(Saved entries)
--------------------------------
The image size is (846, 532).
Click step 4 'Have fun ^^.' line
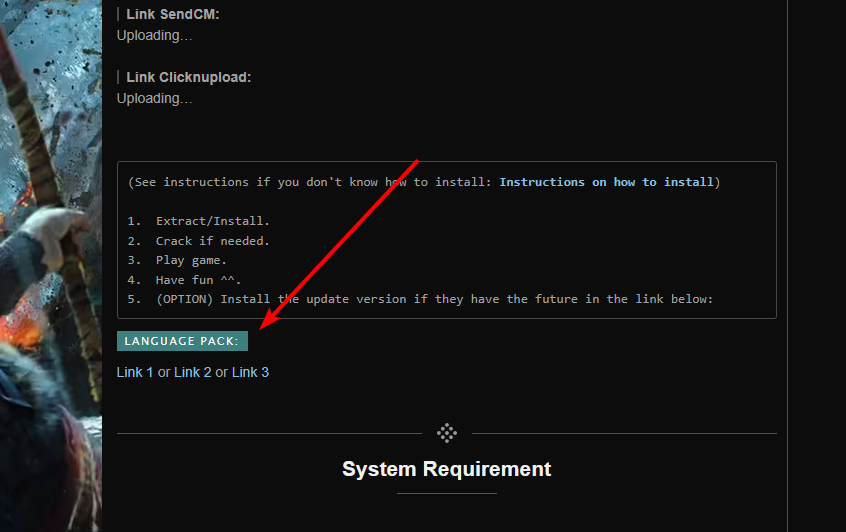[x=198, y=280]
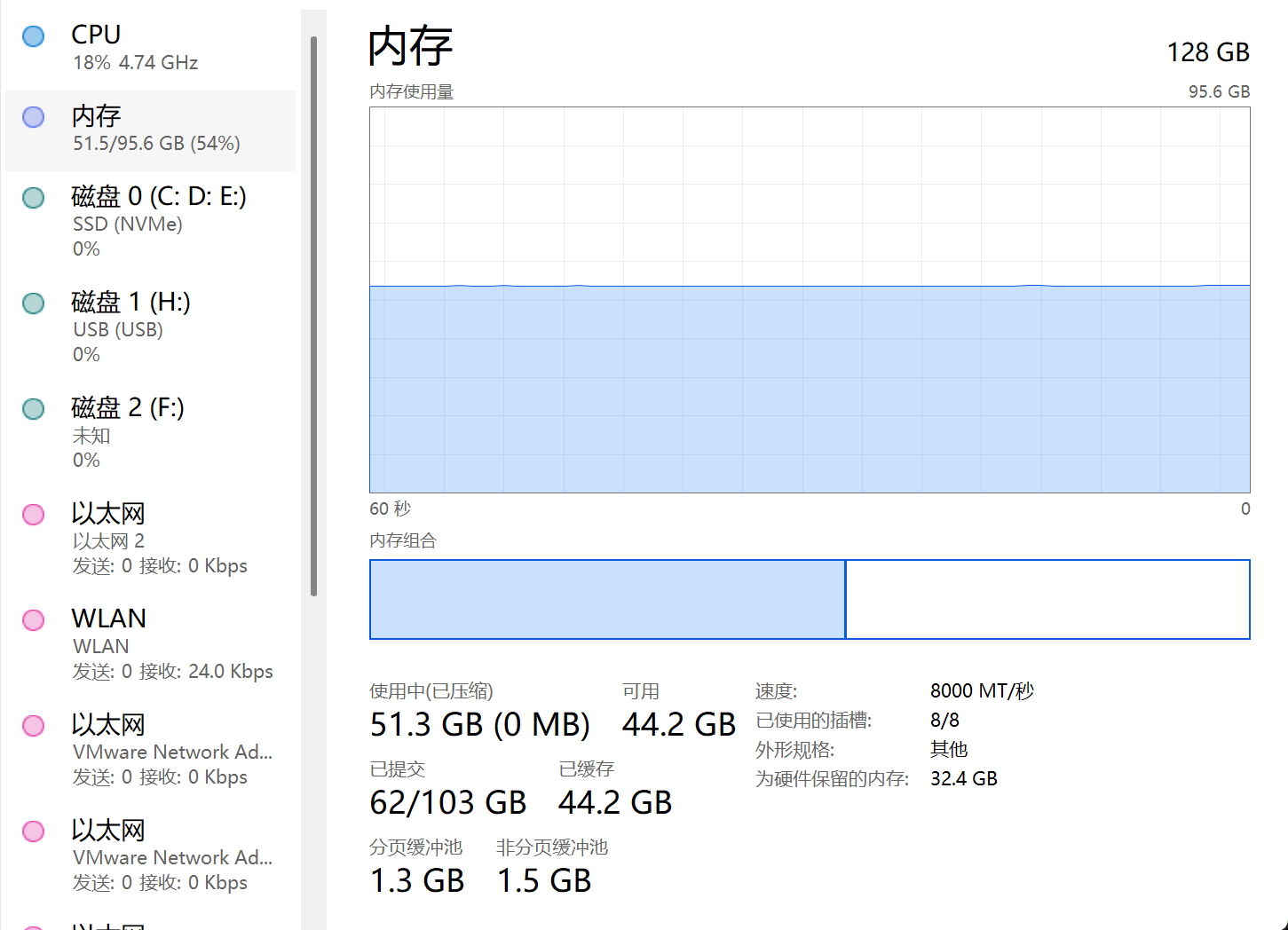The height and width of the screenshot is (930, 1288).
Task: Click the in-use segment of 内存组合 bar
Action: [x=607, y=599]
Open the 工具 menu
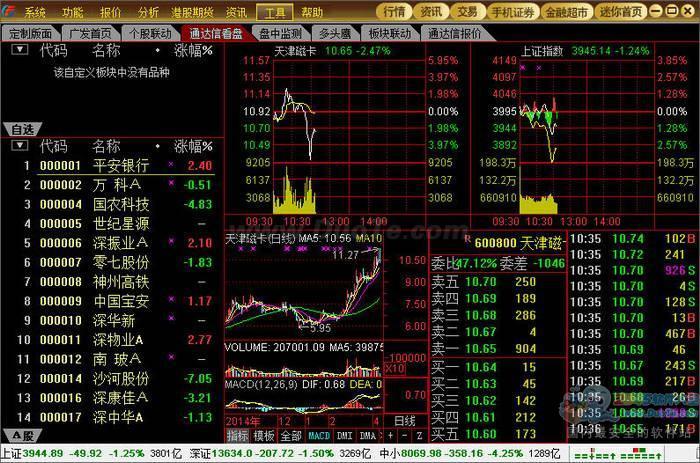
--------------------------------
Would it be possible to print the records above verbatim, pictures omitted?

The image size is (846, 532).
Click step 4 'Have fun ^^.' line
[x=198, y=280]
The height and width of the screenshot is (930, 1288).
Task: Click the in-use segment of 内存组合 bar
Action: [x=607, y=599]
Open the 工具 menu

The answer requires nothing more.